Die junge Generation wächst sozusagen mit der neuen Technik auf. Das heißt, sie geht damit selbstverständlicher um. Wissenschaftlich ist auch erwiesen, dass die jungen Leute schneller und anders lesen. Während wir beispielsweise noch Seite für Seite lesen, haben sie über den Computer eine selektierende Leseart entwickelt. Das heißt, sie picken sich die relevanten Textpassagen heraus und sind dadurch schneller. Die neuen Technologien werden immer mehr in den Unterricht eingebunden und dadurch wird für das Lernen mehr Anschauung geboten. Der Lernende selbst wird zu mehr Selbstständigkeit erzogen. Es werden ganz neue Berufe entstehen, während andere verschwinden, weil sie von Maschinen übernommen werden. Allerdings wird die Gesellschaft auch noch leistungsorientierter. Wer da nicht mithalten kann, bleibt immer mehr auf der Strecke. Um diese Menschen aufzufangen und einer sinnvollen Aufgabe zuzuführen, müssen wir uns in Bezug auf sozialle Innovationen einiges einfallen lassen.
• Wo sehen Sie Gefahren?
Ich denke, wir müssen aufpassen, dass die Technik nicht unser ganzes Leben zu dominieren beginnt. Wir dürfen das analoge Leben nicht verlernen. Dazu sind auch die Politiker gefordert, denn sie müssen den Möglichkeiten der Technologie sinnvolle Grenzen setzen. In Deutschland werden seit 9/11 beispielsweise Telefongespräche aufgezeichnet und die Polizei kann sie abhören. Gerade in Deutschland, wo sonst so viel Wert auf Datenschutz gelegt wird, wundert uns das sehr. Gerade darin sehe ich das größte Risiko. Die Politiker brauchen Fachleute, die sie bei der Ausarbeitung von Gesetzen beraten, denn sie selbst können, wie alle, die nicht direkt an der Technologie und deren Entwicklung beteiligt sind, das Ausmaß gar nicht abschätzen. Nehmen wir folgendes Szenario. In einer modernen demokratischen Gesellschaft werden über jeden Einzelnen automatisch Daten gesammelt, die solange der Mensch nicht kriminell wird, nie ausgenutzt werden. Jetzt kommt es aber zu einem Umsturz und plötzlich wandelt sich dieses Land zur Diktatur. Dann ist ein schneller Zugriff auf diese Daten möglich. Dem Missbrauch steht dann Tür und Tor offen. In der Wirtschaft können künftige Mitarbeiter nach dem Gesundheitszustand und privaten Kriterien vorselektiert werden. Wer passt am besten in das Unternehmen? Das klingt zunächst positiv, ist aber ein weiterer Schritt zu einer automatisierten Entwicklung, in der menschliche Faktoren außen vor bleiben. Außerdem ergaben sich gerade durch die Begegnung mit anders Denkenden schon immer die besten Fortschritte. Das bezieht sich genauso auf die wissenschaftliche wie auf die menschliche Basis. Streitgespräche, Konflikte und andere Meinungen tragen zur persönlichen Entwicklung bei und sind eine Methode jedes Bildungsprozesses.

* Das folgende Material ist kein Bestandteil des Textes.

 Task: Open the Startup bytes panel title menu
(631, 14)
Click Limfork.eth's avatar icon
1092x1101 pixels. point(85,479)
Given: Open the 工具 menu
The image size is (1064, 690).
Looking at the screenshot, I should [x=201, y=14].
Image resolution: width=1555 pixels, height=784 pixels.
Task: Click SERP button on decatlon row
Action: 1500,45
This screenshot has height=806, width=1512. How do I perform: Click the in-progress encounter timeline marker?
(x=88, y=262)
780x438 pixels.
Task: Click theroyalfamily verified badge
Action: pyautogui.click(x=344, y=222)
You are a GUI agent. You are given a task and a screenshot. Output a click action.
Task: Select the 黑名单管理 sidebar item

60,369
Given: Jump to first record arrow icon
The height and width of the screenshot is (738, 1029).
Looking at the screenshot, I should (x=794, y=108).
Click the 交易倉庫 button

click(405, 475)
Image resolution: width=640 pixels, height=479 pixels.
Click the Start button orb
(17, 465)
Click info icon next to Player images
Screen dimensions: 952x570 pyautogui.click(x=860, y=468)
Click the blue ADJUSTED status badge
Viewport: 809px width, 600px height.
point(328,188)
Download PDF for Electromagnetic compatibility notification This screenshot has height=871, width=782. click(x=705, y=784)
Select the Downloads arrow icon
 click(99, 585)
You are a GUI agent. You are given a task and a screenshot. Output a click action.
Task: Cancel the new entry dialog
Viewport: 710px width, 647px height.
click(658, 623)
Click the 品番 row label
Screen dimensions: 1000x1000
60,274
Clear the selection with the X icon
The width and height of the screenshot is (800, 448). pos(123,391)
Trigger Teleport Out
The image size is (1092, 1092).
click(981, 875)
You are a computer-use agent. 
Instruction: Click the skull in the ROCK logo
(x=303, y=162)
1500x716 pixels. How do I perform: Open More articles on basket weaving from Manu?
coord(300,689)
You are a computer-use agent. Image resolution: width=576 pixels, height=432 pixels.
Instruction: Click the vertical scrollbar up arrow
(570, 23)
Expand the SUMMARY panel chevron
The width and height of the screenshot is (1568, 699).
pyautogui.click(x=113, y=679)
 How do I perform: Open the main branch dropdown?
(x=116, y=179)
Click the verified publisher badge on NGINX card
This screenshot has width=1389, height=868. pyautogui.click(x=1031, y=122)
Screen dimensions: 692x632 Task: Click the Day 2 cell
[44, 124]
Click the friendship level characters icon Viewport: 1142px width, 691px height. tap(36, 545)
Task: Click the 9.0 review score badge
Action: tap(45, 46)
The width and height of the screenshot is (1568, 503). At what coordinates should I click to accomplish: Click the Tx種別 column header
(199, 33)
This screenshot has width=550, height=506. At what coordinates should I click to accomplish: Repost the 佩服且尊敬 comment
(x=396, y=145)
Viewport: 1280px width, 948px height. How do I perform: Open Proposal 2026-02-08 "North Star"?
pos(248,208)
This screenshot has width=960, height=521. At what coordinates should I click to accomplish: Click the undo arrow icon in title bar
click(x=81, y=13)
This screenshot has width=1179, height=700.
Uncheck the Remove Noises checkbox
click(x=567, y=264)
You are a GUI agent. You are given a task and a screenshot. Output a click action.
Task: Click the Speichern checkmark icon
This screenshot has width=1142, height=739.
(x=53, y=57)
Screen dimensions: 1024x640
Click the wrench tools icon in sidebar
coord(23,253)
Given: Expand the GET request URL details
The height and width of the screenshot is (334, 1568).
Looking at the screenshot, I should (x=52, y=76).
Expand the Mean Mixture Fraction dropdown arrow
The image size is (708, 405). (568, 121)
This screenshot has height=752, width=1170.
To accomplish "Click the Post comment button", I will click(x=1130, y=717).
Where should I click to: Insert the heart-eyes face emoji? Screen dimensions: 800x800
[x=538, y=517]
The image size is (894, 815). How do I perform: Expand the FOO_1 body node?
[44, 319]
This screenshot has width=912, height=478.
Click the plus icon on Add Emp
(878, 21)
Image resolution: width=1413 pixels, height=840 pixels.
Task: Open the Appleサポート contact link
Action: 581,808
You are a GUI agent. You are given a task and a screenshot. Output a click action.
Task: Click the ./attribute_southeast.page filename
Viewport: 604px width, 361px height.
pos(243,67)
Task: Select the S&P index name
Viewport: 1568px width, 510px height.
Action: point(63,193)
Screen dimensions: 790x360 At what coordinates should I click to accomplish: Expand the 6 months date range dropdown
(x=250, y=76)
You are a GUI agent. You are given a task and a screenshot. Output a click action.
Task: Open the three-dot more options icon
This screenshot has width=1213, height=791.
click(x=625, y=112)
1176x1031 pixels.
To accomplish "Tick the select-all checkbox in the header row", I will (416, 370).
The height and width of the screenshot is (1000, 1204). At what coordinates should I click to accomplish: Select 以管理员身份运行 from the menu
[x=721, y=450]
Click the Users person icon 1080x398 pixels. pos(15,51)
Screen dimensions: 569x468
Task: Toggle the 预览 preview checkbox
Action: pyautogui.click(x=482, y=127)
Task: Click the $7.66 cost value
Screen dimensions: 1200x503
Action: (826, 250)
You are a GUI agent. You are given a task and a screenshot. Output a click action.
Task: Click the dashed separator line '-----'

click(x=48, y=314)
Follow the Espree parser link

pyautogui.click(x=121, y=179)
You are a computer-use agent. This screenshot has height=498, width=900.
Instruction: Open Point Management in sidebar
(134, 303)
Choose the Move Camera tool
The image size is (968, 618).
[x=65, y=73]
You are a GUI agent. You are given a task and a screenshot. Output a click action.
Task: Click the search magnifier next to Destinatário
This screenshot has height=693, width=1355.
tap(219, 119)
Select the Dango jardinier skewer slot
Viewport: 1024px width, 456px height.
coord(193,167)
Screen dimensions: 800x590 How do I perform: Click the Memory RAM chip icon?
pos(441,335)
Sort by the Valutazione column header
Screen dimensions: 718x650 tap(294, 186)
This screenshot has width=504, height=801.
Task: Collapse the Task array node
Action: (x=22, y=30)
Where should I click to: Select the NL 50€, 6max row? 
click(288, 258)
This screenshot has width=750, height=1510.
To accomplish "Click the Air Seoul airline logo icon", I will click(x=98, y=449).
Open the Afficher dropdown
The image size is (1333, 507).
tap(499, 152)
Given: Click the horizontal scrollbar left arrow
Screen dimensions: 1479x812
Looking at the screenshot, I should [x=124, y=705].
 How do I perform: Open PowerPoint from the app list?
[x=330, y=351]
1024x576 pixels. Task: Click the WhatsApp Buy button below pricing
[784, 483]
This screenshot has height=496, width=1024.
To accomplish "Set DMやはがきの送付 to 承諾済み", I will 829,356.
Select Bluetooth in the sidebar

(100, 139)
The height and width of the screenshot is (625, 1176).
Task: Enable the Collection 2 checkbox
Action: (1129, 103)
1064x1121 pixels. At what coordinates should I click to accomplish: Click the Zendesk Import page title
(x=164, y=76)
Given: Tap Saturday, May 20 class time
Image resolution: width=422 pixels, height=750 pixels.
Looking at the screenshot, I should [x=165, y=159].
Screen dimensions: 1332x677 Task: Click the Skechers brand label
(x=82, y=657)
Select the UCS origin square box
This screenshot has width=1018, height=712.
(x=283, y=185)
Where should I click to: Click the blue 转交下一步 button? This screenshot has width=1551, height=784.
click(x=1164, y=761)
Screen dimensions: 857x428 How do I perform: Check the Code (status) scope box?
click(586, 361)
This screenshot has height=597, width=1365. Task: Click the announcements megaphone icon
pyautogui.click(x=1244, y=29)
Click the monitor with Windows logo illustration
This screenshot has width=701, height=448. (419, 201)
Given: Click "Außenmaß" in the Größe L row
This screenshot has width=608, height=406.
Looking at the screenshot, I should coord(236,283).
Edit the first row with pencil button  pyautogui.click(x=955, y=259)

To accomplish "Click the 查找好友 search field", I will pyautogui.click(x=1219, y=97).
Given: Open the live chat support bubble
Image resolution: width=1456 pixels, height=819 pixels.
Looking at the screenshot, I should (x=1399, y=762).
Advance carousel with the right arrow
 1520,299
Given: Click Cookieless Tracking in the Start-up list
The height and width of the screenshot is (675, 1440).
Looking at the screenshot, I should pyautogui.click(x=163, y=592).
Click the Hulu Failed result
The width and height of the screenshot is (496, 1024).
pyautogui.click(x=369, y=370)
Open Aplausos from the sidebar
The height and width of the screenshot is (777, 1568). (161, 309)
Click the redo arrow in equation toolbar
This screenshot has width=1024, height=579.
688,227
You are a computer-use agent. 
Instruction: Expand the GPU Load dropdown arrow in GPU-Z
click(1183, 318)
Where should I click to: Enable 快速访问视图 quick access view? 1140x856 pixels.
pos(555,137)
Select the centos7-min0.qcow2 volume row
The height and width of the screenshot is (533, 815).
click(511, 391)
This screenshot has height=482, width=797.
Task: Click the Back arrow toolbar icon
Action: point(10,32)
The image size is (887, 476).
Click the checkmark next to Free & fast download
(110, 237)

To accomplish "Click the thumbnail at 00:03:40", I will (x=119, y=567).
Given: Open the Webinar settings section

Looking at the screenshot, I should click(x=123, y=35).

• Herr Vasiu, auch Sie sind durch Ihre Tätigkeit an der Universität eng mit der jungen Generation verknüpft. Welche Auswirkungen sehen Sie durch die Technik auf deren Alltag?
Ich denke, dass die Technologien viele Möglichkeiten eröffnen. Vor allem auch für Menschen, die vielleicht weniger mobil sind oder in entlegenen Gebieten leben. Heutzutage muss der Student nicht mehr unbedingt in die Uni kommen. Es gibt Alternativen, bei denen die Uni per Computer nach Hause kommt. Egal, wo derjenige lebt. Das schafft mehr Chancengleichheit. Auch unsere Arbeitswelt wird sich dadurch verändern. Viele Dinge können von überall erledigt werden. Das heißt, die Präsenz im Unternehmen ist nicht mehr zwingend erforderlich. Die Berufswelt wird immer mehr dezentralisiert und man trifft sich anlassbezogen zu Besprechungen oder dem gezielten gegenseitigen Austausch. Es wird Berufe geben, die verschwinden und neue werden entstehen. Ich denke, gerade in Bezug auf die junge Generation, müssen wir in der Ausbildung besonders darauf achten, dass die jungen Leute an einen richtigen Umgang mit den neuen Medien herangeführt werden und aber auch deren Risiken erkennen.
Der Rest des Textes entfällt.